→ **YOUR OBJECTIVE**
Copy out the entries exactly, from the first line to the last.

[Saved entries]
════

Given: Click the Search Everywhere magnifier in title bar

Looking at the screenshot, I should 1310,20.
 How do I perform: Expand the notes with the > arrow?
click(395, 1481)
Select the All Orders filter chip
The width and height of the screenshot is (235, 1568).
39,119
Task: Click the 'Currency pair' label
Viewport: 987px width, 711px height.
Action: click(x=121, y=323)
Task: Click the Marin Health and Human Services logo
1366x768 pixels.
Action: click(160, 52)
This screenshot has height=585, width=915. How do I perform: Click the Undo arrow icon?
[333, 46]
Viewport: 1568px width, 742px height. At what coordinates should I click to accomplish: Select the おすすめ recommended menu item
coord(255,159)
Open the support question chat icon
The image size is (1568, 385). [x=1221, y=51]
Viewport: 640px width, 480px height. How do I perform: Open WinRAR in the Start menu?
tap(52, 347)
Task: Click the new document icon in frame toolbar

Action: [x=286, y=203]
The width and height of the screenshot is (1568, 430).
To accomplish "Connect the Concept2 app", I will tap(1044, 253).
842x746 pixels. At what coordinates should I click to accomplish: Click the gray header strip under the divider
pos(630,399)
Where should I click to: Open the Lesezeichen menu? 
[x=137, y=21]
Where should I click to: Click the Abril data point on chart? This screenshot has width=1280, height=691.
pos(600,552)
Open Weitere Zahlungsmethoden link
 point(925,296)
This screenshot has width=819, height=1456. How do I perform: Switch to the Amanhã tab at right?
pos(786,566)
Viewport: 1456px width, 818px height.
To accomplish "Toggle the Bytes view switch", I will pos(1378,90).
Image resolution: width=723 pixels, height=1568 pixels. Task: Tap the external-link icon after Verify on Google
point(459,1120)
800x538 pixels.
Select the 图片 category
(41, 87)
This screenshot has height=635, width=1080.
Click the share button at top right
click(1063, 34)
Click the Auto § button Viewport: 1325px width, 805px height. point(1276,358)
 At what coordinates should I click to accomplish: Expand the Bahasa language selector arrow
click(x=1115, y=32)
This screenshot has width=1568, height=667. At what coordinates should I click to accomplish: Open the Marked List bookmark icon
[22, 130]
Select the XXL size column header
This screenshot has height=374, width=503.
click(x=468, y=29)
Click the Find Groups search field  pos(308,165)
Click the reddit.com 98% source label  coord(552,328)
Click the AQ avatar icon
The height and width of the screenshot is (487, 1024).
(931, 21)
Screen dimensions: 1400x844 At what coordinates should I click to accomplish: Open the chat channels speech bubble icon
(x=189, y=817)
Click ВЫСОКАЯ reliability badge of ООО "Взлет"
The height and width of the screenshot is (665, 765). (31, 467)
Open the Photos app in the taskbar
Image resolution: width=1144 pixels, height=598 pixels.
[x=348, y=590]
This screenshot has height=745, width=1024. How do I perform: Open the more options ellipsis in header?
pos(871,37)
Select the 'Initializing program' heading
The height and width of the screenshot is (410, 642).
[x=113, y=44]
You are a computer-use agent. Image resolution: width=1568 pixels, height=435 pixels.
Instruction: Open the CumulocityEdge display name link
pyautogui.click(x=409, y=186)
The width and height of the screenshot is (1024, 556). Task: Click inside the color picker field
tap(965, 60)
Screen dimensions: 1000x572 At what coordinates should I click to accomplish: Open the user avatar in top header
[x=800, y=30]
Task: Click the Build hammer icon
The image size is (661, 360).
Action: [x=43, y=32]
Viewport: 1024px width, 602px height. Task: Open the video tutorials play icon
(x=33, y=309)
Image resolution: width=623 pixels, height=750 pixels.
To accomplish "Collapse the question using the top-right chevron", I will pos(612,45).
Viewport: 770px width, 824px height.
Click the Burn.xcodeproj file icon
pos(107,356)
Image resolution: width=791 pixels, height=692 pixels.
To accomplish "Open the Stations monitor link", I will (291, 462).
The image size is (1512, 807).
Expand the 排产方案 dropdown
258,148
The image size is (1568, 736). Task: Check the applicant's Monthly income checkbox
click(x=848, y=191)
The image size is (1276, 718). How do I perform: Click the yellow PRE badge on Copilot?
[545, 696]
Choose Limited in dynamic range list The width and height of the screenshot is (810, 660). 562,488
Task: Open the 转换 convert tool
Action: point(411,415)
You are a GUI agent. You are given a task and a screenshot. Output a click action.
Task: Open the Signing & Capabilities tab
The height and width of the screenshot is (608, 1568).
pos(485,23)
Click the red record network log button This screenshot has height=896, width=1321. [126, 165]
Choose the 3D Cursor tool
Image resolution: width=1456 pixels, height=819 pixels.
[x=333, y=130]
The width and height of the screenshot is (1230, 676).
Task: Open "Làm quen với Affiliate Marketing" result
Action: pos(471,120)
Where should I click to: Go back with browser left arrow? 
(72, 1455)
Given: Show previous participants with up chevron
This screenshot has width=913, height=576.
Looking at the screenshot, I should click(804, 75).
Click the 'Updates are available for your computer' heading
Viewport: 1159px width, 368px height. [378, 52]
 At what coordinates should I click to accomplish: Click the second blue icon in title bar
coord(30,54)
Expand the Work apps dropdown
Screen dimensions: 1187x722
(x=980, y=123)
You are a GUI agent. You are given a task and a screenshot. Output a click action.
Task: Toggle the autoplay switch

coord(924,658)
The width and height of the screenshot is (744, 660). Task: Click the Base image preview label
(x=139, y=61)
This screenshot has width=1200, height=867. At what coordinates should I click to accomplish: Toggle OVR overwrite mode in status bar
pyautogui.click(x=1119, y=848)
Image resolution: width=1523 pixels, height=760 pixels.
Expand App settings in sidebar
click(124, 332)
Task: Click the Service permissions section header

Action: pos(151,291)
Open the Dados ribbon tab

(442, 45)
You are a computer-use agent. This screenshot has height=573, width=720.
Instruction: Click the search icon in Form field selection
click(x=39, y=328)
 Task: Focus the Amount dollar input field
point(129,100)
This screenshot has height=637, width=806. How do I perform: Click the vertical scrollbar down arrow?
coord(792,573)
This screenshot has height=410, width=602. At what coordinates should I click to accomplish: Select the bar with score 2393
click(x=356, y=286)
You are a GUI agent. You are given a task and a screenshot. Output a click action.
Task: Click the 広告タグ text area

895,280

════

→ **REPLY**
Given: Click the Search Everywhere magnifier in title bar

Looking at the screenshot, I should 1310,20.
 How do I perform: Expand the notes with the > arrow?
click(395, 1481)
Select the All Orders filter chip
The width and height of the screenshot is (235, 1568).
39,119
Task: Click the 'Currency pair' label
Viewport: 987px width, 711px height.
Action: click(x=121, y=323)
Task: Click the Marin Health and Human Services logo
1366x768 pixels.
Action: click(160, 52)
This screenshot has height=585, width=915. How do I perform: Click the Undo arrow icon?
[333, 46]
Viewport: 1568px width, 742px height. At what coordinates should I click to accomplish: Select the おすすめ recommended menu item
coord(255,159)
Open the support question chat icon
The image size is (1568, 385). [x=1221, y=51]
Viewport: 640px width, 480px height. How do I perform: Open WinRAR in the Start menu?
tap(52, 347)
Task: Click the new document icon in frame toolbar

Action: [x=286, y=203]
The width and height of the screenshot is (1568, 430).
To accomplish "Connect the Concept2 app", I will tap(1044, 253).
842x746 pixels. At what coordinates should I click to accomplish: Click the gray header strip under the divider
pos(630,399)
Where should I click to: Open the Lesezeichen menu? 
[x=137, y=21]
Where should I click to: Click the Abril data point on chart? This screenshot has width=1280, height=691.
pos(600,552)
Open Weitere Zahlungsmethoden link
 point(925,296)
This screenshot has width=819, height=1456. How do I perform: Switch to the Amanhã tab at right?
pos(786,566)
Viewport: 1456px width, 818px height.
To accomplish "Toggle the Bytes view switch", I will pos(1378,90).
Image resolution: width=723 pixels, height=1568 pixels. Task: Tap the external-link icon after Verify on Google
point(459,1120)
800x538 pixels.
Select the 图片 category
(41, 87)
This screenshot has height=635, width=1080.
Click the share button at top right
click(1063, 34)
Click the Auto § button Viewport: 1325px width, 805px height. point(1276,358)
 At what coordinates should I click to accomplish: Expand the Bahasa language selector arrow
click(x=1115, y=32)
This screenshot has width=1568, height=667. At what coordinates should I click to accomplish: Open the Marked List bookmark icon
[22, 130]
Select the XXL size column header
This screenshot has height=374, width=503.
click(x=468, y=29)
Click the Find Groups search field  pos(308,165)
Click the reddit.com 98% source label  coord(552,328)
Click the AQ avatar icon
The height and width of the screenshot is (487, 1024).
(931, 21)
Screen dimensions: 1400x844 At what coordinates should I click to accomplish: Open the chat channels speech bubble icon
(x=189, y=817)
Click ВЫСОКАЯ reliability badge of ООО "Взлет"
The height and width of the screenshot is (665, 765). (31, 467)
Open the Photos app in the taskbar
Image resolution: width=1144 pixels, height=598 pixels.
[x=348, y=590]
This screenshot has height=745, width=1024. How do I perform: Open the more options ellipsis in header?
pos(871,37)
Select the 'Initializing program' heading
The height and width of the screenshot is (410, 642).
[x=113, y=44]
You are a computer-use agent. Image resolution: width=1568 pixels, height=435 pixels.
Instruction: Open the CumulocityEdge display name link
pyautogui.click(x=409, y=186)
The width and height of the screenshot is (1024, 556). Task: Click inside the color picker field
tap(965, 60)
Screen dimensions: 1000x572 At what coordinates should I click to accomplish: Open the user avatar in top header
[x=800, y=30]
Task: Click the Build hammer icon
The image size is (661, 360).
Action: [x=43, y=32]
Viewport: 1024px width, 602px height. Task: Open the video tutorials play icon
(x=33, y=309)
Image resolution: width=623 pixels, height=750 pixels.
To accomplish "Collapse the question using the top-right chevron", I will pos(612,45).
Viewport: 770px width, 824px height.
Click the Burn.xcodeproj file icon
pos(107,356)
Image resolution: width=791 pixels, height=692 pixels.
To accomplish "Open the Stations monitor link", I will (291, 462).
The image size is (1512, 807).
Expand the 排产方案 dropdown
258,148
The image size is (1568, 736). Task: Check the applicant's Monthly income checkbox
click(x=848, y=191)
The image size is (1276, 718). How do I perform: Click the yellow PRE badge on Copilot?
[545, 696]
Choose Limited in dynamic range list The width and height of the screenshot is (810, 660). 562,488
Task: Open the 转换 convert tool
Action: point(411,415)
You are a GUI agent. You are given a task and a screenshot. Output a click action.
Task: Open the Signing & Capabilities tab
The height and width of the screenshot is (608, 1568).
pos(485,23)
Click the red record network log button This screenshot has height=896, width=1321. [126, 165]
Choose the 3D Cursor tool
Image resolution: width=1456 pixels, height=819 pixels.
[x=333, y=130]
The width and height of the screenshot is (1230, 676).
Task: Open "Làm quen với Affiliate Marketing" result
Action: pos(471,120)
Where should I click to: Go back with browser left arrow? 
(72, 1455)
Given: Show previous participants with up chevron
This screenshot has width=913, height=576.
Looking at the screenshot, I should click(804, 75).
Click the 'Updates are available for your computer' heading
Viewport: 1159px width, 368px height. [378, 52]
 At what coordinates should I click to accomplish: Click the second blue icon in title bar
coord(30,54)
Expand the Work apps dropdown
Screen dimensions: 1187x722
(x=980, y=123)
You are a GUI agent. You are given a task and a screenshot. Output a click action.
Task: Toggle the autoplay switch

coord(924,658)
The width and height of the screenshot is (744, 660). Task: Click the Base image preview label
(x=139, y=61)
This screenshot has width=1200, height=867. At what coordinates should I click to accomplish: Toggle OVR overwrite mode in status bar
pyautogui.click(x=1119, y=848)
Image resolution: width=1523 pixels, height=760 pixels.
Expand App settings in sidebar
click(124, 332)
Task: Click the Service permissions section header

Action: pos(151,291)
Open the Dados ribbon tab

(442, 45)
You are a computer-use agent. This screenshot has height=573, width=720.
Instruction: Click the search icon in Form field selection
click(x=39, y=328)
 Task: Focus the Amount dollar input field
point(129,100)
This screenshot has height=637, width=806. How do I perform: Click the vertical scrollbar down arrow?
coord(792,573)
This screenshot has height=410, width=602. At what coordinates should I click to accomplish: Select the bar with score 2393
click(x=356, y=286)
You are a GUI agent. You are given a task and a screenshot. Output a click action.
Task: Click the 広告タグ text area

895,280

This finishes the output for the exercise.